REQUIRED WORK: Copy the material word for word, from its first line up to and including the line with "click(168, 668)".

RECORDS SHOWN:
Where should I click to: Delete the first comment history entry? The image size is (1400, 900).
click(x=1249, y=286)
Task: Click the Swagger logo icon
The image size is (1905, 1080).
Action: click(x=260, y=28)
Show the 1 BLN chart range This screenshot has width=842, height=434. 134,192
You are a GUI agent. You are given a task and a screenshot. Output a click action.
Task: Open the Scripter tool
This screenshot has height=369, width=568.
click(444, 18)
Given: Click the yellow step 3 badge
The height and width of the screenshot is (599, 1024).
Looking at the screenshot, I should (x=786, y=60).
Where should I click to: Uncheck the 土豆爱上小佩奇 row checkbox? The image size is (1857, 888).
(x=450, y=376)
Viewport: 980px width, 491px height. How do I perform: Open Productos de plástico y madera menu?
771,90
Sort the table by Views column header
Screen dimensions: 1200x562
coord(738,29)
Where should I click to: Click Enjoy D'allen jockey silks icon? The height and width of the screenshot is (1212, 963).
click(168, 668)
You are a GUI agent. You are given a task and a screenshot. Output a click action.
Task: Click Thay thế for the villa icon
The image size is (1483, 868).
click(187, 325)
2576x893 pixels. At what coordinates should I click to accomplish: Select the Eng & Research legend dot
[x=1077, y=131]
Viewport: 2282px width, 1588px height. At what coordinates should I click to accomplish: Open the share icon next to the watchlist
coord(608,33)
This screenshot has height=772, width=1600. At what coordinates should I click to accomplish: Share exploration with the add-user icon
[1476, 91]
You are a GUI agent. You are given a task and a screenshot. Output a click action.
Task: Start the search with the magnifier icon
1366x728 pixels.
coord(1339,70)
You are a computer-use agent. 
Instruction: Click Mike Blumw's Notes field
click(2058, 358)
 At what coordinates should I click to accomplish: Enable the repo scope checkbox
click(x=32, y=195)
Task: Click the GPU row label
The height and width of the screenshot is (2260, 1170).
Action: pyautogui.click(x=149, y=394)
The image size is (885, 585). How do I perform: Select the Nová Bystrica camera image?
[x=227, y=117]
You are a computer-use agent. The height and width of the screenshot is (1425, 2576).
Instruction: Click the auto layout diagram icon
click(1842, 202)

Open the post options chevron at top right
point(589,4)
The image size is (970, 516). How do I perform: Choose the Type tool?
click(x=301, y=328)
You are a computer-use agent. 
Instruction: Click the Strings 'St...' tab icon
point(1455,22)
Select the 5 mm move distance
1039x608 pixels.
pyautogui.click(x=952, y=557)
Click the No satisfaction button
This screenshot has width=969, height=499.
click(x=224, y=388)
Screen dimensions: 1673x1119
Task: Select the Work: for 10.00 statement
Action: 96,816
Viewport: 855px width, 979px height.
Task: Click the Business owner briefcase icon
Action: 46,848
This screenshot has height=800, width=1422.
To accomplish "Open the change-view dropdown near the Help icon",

EXERCISE RESULT:
Where should I click to: Delete the first comment history entry? The image size is (1400, 900).
click(x=1249, y=286)
Task: Click the Swagger logo icon
The image size is (1905, 1080).
Action: click(x=260, y=28)
Show the 1 BLN chart range This screenshot has width=842, height=434. 134,192
You are a GUI agent. You are given a task and a screenshot. Output a click action.
Task: Open the Scripter tool
This screenshot has height=369, width=568.
click(444, 18)
Given: Click the yellow step 3 badge
The height and width of the screenshot is (599, 1024).
Looking at the screenshot, I should (x=786, y=60).
Where should I click to: Uncheck the 土豆爱上小佩奇 row checkbox? The image size is (1857, 888).
(x=450, y=376)
Viewport: 980px width, 491px height. How do I perform: Open Productos de plástico y madera menu?
771,90
Sort the table by Views column header
Screen dimensions: 1200x562
coord(738,29)
Where should I click to: Click Enjoy D'allen jockey silks icon? The height and width of the screenshot is (1212, 963).
click(168, 668)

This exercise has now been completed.